*WORK ORDER:* Please write each entry out again exactly as shown.

*SOURCE MATERIAL:*

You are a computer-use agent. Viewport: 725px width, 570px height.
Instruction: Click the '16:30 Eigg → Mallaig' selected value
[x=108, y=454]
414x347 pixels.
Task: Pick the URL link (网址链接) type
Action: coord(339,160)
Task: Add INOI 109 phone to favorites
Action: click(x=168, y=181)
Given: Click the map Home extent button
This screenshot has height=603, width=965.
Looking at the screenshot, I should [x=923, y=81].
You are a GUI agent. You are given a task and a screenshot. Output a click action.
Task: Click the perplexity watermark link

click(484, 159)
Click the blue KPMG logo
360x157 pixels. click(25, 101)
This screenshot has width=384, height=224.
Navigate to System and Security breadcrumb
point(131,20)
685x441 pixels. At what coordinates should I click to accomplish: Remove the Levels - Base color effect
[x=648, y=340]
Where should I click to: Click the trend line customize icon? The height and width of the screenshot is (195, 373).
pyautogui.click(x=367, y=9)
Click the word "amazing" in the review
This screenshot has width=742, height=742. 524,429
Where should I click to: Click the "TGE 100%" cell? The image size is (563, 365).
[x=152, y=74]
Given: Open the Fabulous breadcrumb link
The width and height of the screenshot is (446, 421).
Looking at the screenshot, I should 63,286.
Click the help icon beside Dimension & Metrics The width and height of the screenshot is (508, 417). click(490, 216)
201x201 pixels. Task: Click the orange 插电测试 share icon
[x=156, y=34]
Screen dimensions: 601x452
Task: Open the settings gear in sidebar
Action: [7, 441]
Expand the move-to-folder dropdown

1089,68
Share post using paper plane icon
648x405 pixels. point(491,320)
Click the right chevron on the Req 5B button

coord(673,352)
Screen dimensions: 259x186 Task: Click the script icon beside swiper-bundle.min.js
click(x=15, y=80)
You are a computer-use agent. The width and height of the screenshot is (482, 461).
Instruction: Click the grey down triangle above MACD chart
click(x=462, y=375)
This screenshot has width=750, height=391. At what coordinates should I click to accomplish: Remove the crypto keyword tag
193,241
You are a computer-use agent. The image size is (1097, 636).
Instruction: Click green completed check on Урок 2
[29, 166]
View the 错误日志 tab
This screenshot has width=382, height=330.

*EXERCISE RESPONSE:*
You are a computer-use agent. Viewport: 725px width, 570px height.
Instruction: Click the '16:30 Eigg → Mallaig' selected value
[x=108, y=454]
414x347 pixels.
Task: Pick the URL link (网址链接) type
Action: coord(339,160)
Task: Add INOI 109 phone to favorites
Action: click(x=168, y=181)
Given: Click the map Home extent button
This screenshot has height=603, width=965.
Looking at the screenshot, I should [x=923, y=81].
You are a GUI agent. You are given a task and a screenshot. Output a click action.
Task: Click the perplexity watermark link

click(484, 159)
Click the blue KPMG logo
360x157 pixels. click(25, 101)
This screenshot has width=384, height=224.
Navigate to System and Security breadcrumb
point(131,20)
685x441 pixels. At what coordinates should I click to accomplish: Remove the Levels - Base color effect
[x=648, y=340]
Where should I click to: Click the trend line customize icon? The height and width of the screenshot is (195, 373).
pyautogui.click(x=367, y=9)
Click the word "amazing" in the review
This screenshot has width=742, height=742. 524,429
Where should I click to: Click the "TGE 100%" cell? The image size is (563, 365).
[x=152, y=74]
Given: Open the Fabulous breadcrumb link
The width and height of the screenshot is (446, 421).
Looking at the screenshot, I should 63,286.
Click the help icon beside Dimension & Metrics The width and height of the screenshot is (508, 417). click(490, 216)
201x201 pixels. Task: Click the orange 插电测试 share icon
[x=156, y=34]
Screen dimensions: 601x452
Task: Open the settings gear in sidebar
Action: [7, 441]
Expand the move-to-folder dropdown

1089,68
Share post using paper plane icon
648x405 pixels. point(491,320)
Click the right chevron on the Req 5B button

coord(673,352)
Screen dimensions: 259x186 Task: Click the script icon beside swiper-bundle.min.js
click(x=15, y=80)
You are a computer-use agent. The width and height of the screenshot is (482, 461).
Instruction: Click the grey down triangle above MACD chart
click(x=462, y=375)
This screenshot has width=750, height=391. At what coordinates should I click to accomplish: Remove the crypto keyword tag
193,241
You are a computer-use agent. The image size is (1097, 636).
Instruction: Click green completed check on Урок 2
[29, 166]
View the 错误日志 tab
This screenshot has width=382, height=330.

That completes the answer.